[[ Excerpted data, beginning ]]

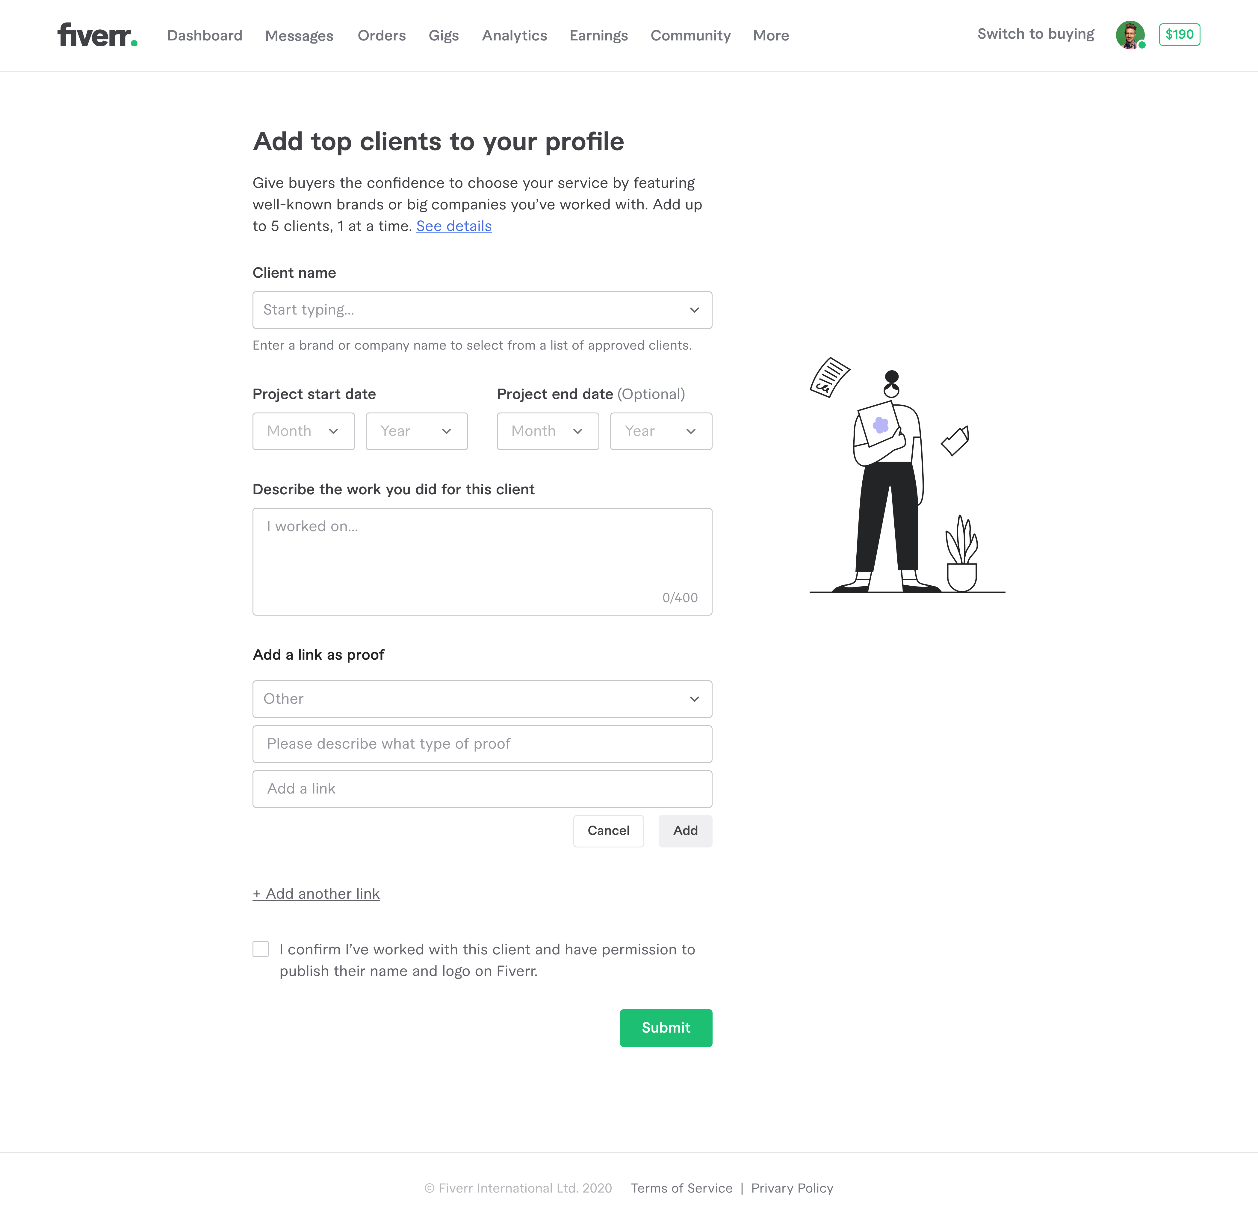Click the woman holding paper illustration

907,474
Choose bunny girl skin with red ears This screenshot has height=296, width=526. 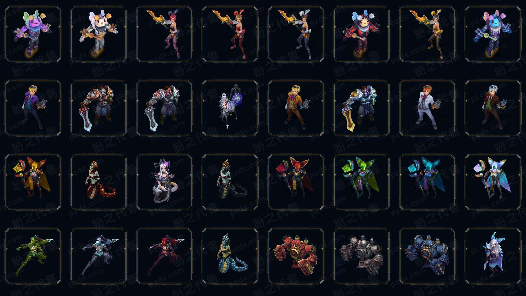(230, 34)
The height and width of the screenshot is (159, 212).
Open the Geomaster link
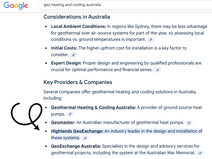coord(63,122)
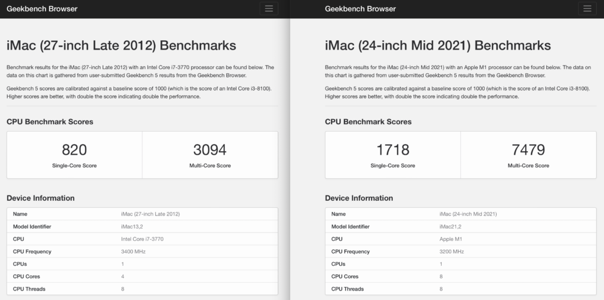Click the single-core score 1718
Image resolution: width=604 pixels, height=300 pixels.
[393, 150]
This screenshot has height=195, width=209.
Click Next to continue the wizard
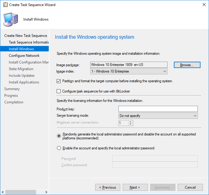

[[ Excerpted data, end ]]
[[ Excerpted data, beginning ]]

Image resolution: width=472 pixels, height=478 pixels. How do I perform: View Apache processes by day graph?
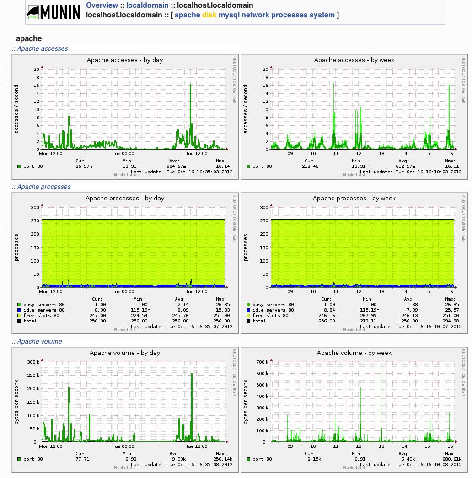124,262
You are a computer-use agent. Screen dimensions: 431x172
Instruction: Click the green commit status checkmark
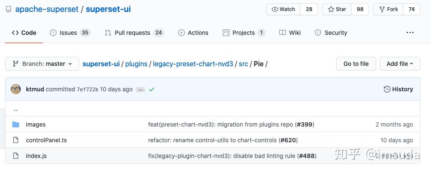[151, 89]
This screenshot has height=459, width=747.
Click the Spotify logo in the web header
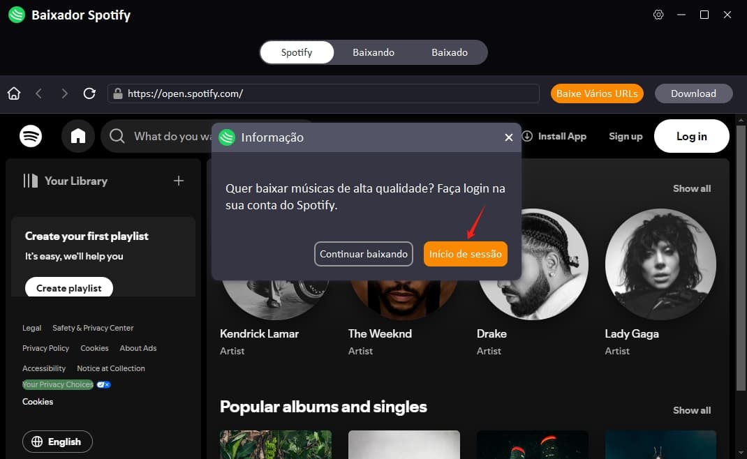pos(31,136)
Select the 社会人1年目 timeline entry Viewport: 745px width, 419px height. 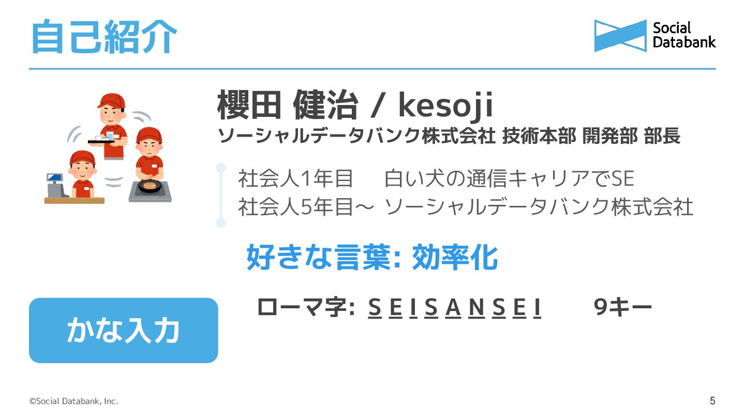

[[ Excerpted data, end ]]
[[ Excerpted data, beginning ]]

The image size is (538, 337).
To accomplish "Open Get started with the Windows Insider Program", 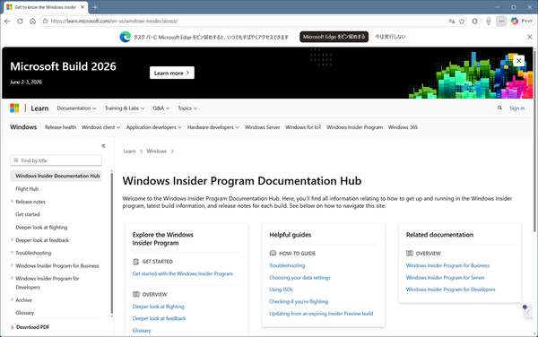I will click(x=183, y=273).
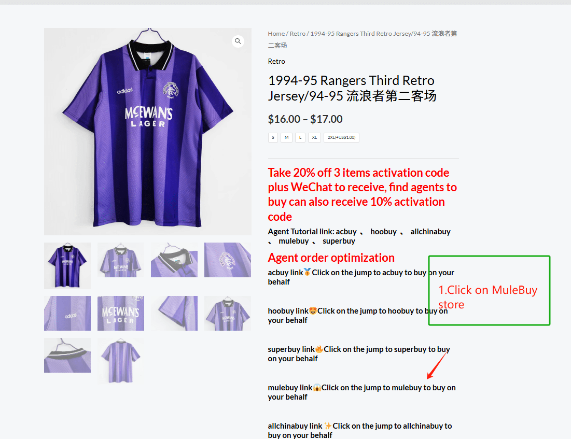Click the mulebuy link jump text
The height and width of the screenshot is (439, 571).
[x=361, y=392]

[[ Excerpted data, end ]]

→ Exercise brief
Your answer must be the exact lines from the records above, from the one containing "Image resolution: width=472" through the one containing "This screenshot has height=459, width=747.", both included, with every picture left out.

→ Output
Image resolution: width=472 pixels, height=478 pixels. How do I perform: View Apache processes by day graph?
124,262
You are a computer-use agent. Screen dimensions: 431x172
Instruction: Click the green commit status checkmark
[151, 89]
This screenshot has height=459, width=747.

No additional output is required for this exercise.